Mr Pievsky submitted that the Claimant accepted that she was aware of the Registrar's decision that Rule 4(5) did not preclude the allegations from proceeding and, indeed, the decision was vigorously disputed in correspondence in August 2013. The GMC refused to discontinue the case on 28th August 2013, giving reasons but there was no attempt to challenge the continuation of the case by way of judicial review. Thereafter, the matter proceeded to a substantive hearing. The Rules do not provide for any right of appeal from, or review of, a Registrar's decision on a Rule 4(5) issue. Therefore, the appropriate way to challenge such a decision, if it is believed to be unlawful, is by way of judicial review. In this case, the grounds to challenge the Rule 4(5) decision “first arose” in August 2013, so any such judicial review should have been commenced within three months of August 2013. It followed, Mr Pievsky submitted, that the Claimant’s judicial review application commenced on 26 March 2015 was over a year out of time.
Analysis
In my view, it is clear that the power to decide whether the Five Year Rule applies under Rule 4(5) is granted to the Registrar and the Registrar alone. The reason is simple: only the Registrar has the discretion to decide whether the ‘exceptional circumstances’ exception applies, i.e. whether the public interest justifies allowing the case to proceed notwithstanding the expiration of five years since the events in question. Nowhere in the Rules it is suggested that anyone else – whetherthe Assessors or the FPP – has this discretion. Rule 4(5) comprises a package i.e. a prohibition with an exception. Rule 4(5) cannot operate shorn of the exception (the ‘exceptional circumstances’ discretion). Accordingly, only the Registrar has the Rule 4(5) power.
This reasoning is consonant with the decision in R (Peacock) v. GMC [2007] All ER (D) 294 where Gibbs J explained that it was appropriate for the Court to consider a challenge to a Registrar’s Rule 4(5) decision because there was no later stage in the proceedings, i.e. subsequent to the Registrar’s Rule 4(5) decision, at which any GMC tribunal would be able to consider ‘exceptional circumstances’ (see paragraph 25).

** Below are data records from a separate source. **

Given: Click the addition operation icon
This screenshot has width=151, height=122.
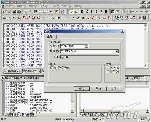Looking at the screenshot, I should tap(64, 18).
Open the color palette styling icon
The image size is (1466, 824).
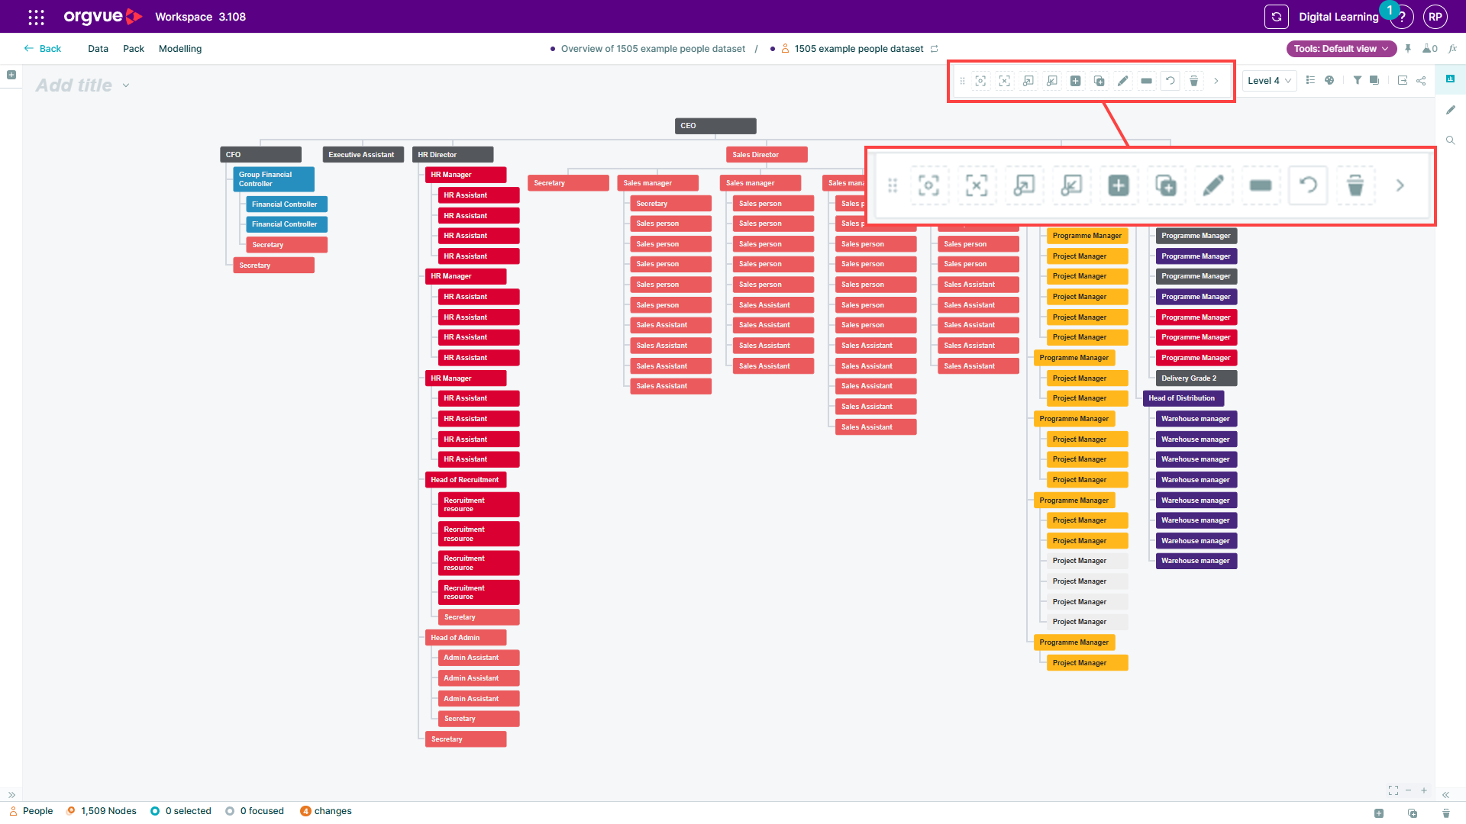click(1329, 80)
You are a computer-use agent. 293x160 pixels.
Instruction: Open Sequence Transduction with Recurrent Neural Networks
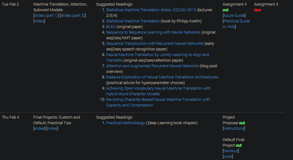[x=155, y=44]
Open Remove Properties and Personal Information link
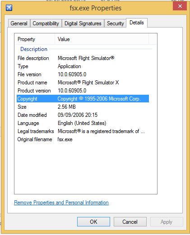Screen dimensions: 190x235 click(61, 203)
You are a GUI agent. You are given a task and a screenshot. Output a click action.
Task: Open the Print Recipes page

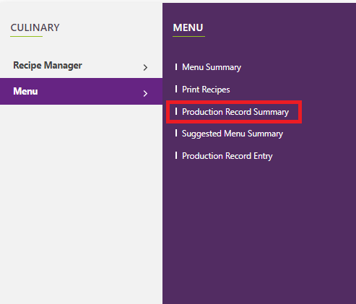(x=206, y=90)
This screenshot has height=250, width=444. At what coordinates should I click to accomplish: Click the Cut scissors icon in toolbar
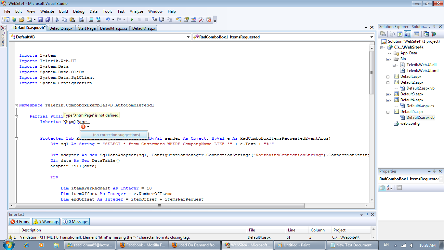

This reasoning is also consistent with my decision in R (Chaudhuri) v General Medical Council[2015] EWHC 6621 (Admin)where I held that the Registrar has the power to correct fundamental mistakes or misunderstanding as to the application of the five-year rule at any stage of the process (see paragraph 56).
Answer to third issue
For these reasons, in my judgment, the third issue should be answered as follows:
Only the GMC Registrar has the power to make a Rule 4(5) determination. It follows that the Claimant’s JR application was out of time.
Conclusion
For the above reasons, I find in favour of the GMC in relation to each of the Issues. I uphold the FPP’s decisions on the first two issues (the ‘Five Year Rule Issue’ and the ‘Notification Duty Issue’) but find the FPP was wrong in law in relation to the third issue (the ‘Delay Jurisdiction Issue’).
As to the third issue, a challenge to a Rule 4(5) decision should be made ‘promptly’ after the Registrar’s decision (see R (Hayward) v. GMC [2007] EWHC 2236 (Admin), R (Kashyap) v. GMC [2009] EWHC 2873 (Admin). It follows that the Claimant could and should have brought judicial review proceedings within three months of the GMC’s notification on 28th August 2013 of its refusal to apply Rule 4(5). The Claimant’s Rule 4(5) challenge was, therefore, well over a year out of time.